[DATA EXTRACTS]
== Segment start ==

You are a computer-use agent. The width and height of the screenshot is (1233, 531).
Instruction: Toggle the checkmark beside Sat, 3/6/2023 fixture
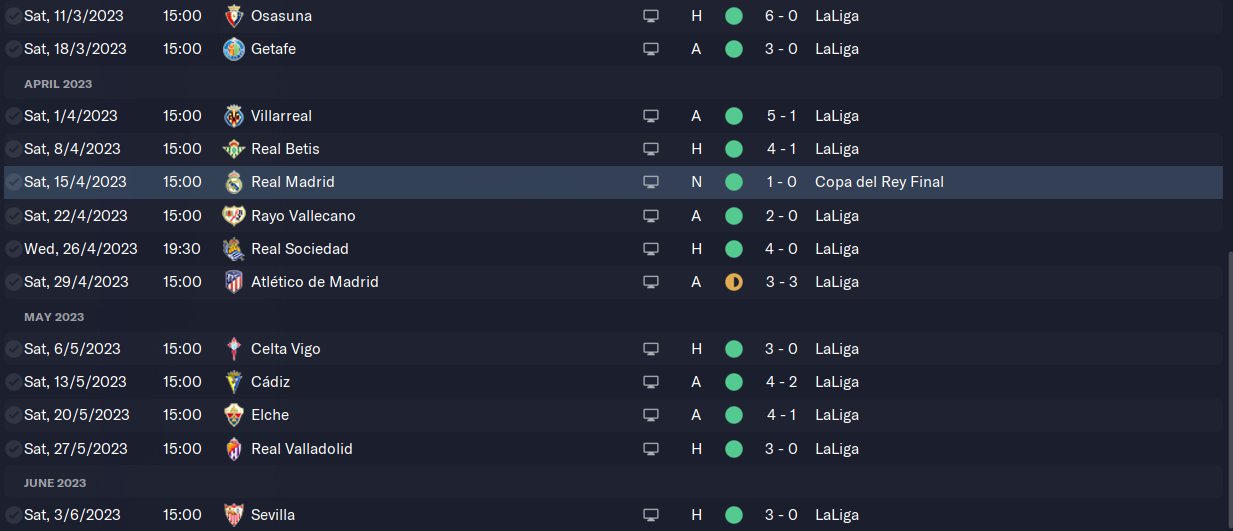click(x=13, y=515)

== Segment end ==
== Segment start ==

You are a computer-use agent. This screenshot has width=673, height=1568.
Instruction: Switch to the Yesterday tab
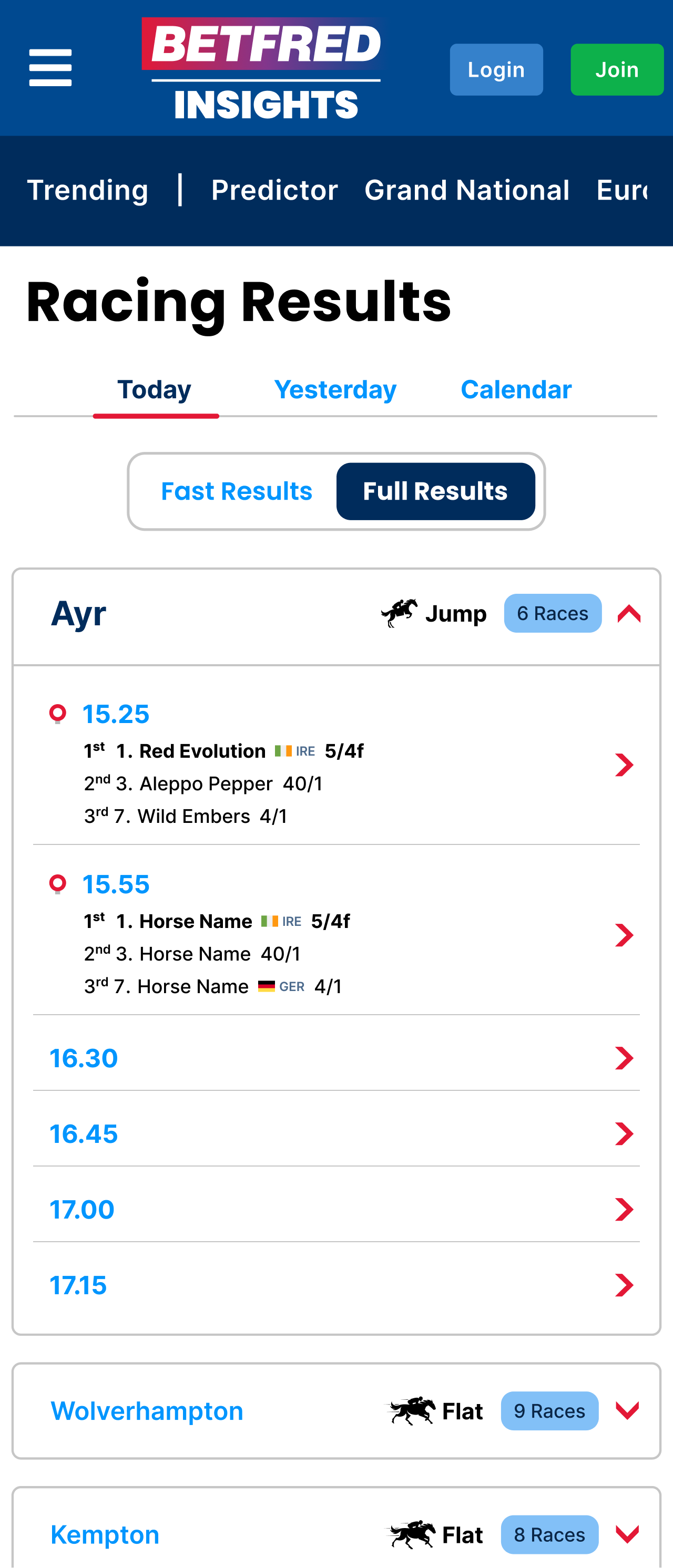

== Segment end ==

[WORK ORDER] Go through the listing above and write out exactly the lines starting with the one holding "You are a computer-use agent. This" and running through the one holding "Instruction: Switch to the Yesterday tab", ends included, and no others.

[RESPONSE]
You are a computer-use agent. This screenshot has width=673, height=1568.
Instruction: Switch to the Yesterday tab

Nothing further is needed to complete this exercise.